ASSIGNED TASK
Search the records for the word "computer" and pick out every line that has it.

RECORDS FOR THIS TASK
----

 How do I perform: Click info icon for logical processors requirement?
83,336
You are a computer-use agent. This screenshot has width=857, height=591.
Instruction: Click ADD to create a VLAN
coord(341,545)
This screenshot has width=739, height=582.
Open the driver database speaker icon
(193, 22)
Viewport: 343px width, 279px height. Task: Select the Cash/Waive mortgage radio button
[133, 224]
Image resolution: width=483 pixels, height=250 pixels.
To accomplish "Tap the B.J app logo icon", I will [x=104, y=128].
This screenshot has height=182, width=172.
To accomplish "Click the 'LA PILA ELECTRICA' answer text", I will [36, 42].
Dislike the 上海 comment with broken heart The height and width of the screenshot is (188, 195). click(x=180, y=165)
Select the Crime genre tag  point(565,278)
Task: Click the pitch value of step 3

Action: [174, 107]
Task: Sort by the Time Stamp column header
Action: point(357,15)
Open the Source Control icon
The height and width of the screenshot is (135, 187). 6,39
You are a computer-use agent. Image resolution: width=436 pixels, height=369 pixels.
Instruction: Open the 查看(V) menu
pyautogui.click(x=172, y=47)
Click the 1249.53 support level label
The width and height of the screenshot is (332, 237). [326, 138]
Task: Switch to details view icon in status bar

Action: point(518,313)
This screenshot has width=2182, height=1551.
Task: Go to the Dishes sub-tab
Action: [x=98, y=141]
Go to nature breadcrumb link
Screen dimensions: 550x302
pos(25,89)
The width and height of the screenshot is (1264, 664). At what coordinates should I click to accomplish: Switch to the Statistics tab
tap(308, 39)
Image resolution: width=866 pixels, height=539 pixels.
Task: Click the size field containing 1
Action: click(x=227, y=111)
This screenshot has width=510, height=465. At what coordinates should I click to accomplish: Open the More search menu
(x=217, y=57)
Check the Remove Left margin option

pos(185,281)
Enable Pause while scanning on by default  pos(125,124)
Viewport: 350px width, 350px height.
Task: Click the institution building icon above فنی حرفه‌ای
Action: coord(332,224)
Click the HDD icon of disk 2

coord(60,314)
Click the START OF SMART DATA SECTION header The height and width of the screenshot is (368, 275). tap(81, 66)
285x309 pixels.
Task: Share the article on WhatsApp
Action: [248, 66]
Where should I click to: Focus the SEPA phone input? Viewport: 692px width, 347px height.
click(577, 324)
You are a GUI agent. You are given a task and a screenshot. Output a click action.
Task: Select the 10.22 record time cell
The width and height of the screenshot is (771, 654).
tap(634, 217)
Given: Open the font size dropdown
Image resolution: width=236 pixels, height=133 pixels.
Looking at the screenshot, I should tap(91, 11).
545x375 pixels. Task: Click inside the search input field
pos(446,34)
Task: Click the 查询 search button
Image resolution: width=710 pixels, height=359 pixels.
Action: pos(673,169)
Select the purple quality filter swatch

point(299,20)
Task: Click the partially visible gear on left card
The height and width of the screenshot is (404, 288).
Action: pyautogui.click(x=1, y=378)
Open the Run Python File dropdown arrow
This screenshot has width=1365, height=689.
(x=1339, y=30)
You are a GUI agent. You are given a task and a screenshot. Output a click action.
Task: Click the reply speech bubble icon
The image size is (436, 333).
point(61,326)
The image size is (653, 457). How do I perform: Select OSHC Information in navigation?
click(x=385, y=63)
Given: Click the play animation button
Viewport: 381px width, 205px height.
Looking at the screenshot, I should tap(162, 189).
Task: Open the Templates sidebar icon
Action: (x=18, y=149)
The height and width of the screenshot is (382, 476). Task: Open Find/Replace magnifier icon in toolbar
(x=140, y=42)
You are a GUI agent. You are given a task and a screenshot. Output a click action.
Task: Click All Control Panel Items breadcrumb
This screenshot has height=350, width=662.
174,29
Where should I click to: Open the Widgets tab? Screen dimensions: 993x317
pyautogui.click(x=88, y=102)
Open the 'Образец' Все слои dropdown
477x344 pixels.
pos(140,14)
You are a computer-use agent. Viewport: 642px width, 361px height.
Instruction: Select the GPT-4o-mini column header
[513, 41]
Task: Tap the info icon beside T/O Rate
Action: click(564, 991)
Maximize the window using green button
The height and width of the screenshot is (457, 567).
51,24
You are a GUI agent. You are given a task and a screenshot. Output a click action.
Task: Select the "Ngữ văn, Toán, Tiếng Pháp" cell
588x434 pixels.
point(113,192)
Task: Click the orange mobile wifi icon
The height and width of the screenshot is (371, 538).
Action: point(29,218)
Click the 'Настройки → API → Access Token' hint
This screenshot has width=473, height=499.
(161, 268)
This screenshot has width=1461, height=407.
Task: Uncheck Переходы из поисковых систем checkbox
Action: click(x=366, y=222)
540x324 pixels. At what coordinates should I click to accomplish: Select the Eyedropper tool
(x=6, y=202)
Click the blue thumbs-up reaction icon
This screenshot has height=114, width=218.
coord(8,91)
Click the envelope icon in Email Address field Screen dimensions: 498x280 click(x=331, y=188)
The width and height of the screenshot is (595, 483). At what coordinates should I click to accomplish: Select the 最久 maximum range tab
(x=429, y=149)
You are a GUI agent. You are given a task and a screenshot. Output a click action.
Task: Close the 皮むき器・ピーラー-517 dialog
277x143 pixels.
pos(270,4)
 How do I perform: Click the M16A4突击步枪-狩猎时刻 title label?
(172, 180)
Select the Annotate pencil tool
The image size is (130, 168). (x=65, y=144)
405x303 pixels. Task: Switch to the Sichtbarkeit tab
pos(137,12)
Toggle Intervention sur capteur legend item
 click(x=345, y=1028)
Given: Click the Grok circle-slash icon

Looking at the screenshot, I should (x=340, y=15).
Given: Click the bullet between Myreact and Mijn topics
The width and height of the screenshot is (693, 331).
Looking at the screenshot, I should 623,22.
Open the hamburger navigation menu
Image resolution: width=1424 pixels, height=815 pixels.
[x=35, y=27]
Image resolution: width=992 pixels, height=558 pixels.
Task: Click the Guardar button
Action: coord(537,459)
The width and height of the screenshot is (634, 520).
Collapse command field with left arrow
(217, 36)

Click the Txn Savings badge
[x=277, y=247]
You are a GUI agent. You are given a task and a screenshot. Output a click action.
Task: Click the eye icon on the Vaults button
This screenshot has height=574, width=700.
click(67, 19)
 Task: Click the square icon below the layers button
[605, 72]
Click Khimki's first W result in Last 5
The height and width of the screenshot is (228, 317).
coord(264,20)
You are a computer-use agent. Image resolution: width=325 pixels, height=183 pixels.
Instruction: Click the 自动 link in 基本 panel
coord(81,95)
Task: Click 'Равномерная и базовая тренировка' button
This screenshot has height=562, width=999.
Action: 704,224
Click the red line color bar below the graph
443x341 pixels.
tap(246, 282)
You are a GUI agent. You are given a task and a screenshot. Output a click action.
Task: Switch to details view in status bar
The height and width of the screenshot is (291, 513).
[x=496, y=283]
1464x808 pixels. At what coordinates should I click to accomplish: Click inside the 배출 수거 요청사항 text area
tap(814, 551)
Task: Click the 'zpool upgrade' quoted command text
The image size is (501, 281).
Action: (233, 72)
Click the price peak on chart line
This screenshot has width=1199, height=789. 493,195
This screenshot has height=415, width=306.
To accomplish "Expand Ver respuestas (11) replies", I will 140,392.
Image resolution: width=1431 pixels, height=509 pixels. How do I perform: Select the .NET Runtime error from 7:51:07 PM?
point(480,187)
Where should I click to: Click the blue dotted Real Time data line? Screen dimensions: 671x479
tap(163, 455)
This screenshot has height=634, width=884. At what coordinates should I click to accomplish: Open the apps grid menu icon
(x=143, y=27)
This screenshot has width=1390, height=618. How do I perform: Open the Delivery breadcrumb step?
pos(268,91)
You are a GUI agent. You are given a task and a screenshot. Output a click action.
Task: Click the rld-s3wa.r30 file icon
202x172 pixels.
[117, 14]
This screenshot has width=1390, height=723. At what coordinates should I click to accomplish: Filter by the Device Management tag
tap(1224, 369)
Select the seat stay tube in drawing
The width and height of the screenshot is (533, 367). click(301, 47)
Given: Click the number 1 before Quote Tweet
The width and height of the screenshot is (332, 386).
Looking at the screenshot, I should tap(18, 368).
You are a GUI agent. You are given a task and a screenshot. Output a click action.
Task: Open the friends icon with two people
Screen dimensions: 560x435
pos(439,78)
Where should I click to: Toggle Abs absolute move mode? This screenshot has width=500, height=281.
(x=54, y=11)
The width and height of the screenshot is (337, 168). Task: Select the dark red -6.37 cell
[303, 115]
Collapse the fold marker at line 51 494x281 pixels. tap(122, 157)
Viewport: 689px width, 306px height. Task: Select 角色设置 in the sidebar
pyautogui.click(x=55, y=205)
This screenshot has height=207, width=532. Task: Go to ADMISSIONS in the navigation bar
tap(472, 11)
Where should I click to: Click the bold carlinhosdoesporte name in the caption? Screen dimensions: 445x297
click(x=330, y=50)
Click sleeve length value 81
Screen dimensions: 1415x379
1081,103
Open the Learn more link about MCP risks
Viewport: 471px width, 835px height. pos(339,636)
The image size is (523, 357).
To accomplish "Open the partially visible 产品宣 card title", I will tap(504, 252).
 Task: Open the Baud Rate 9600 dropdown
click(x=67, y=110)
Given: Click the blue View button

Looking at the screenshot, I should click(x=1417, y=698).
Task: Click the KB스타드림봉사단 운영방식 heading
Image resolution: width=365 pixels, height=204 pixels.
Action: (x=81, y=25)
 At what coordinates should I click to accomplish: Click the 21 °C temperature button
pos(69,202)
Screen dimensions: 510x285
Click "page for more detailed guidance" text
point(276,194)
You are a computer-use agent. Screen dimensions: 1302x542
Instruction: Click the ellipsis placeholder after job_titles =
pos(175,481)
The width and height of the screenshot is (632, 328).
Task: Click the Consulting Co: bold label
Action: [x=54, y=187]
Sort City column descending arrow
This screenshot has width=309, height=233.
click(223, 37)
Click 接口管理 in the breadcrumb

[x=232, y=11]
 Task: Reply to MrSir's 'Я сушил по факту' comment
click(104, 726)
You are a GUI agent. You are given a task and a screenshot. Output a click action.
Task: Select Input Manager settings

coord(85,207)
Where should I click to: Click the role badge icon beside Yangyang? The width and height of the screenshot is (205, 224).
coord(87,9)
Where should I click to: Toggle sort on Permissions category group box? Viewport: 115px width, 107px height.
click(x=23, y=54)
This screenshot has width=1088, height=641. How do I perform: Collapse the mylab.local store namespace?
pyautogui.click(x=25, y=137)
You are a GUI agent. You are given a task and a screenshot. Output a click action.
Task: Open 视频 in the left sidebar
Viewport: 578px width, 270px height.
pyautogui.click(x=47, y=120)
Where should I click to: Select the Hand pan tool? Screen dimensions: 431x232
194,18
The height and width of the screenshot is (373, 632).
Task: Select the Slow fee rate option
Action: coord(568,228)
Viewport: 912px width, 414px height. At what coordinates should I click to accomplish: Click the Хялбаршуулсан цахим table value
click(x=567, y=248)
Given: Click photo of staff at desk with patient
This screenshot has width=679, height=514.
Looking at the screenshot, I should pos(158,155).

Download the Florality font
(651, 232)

----

EXERCISE RESULT
You are a computer-use agent. This screenshot has width=857, height=591.
You are a computer-use agent. Image resolution: width=436 pixels, height=369 pixels.
You are a computer-use agent. Viewport: 642px width, 361px height.
You are a computer-use agent. Image resolution: width=325 pixels, height=183 pixels.
You are a computer-use agent. Screen dimensions: 1302x542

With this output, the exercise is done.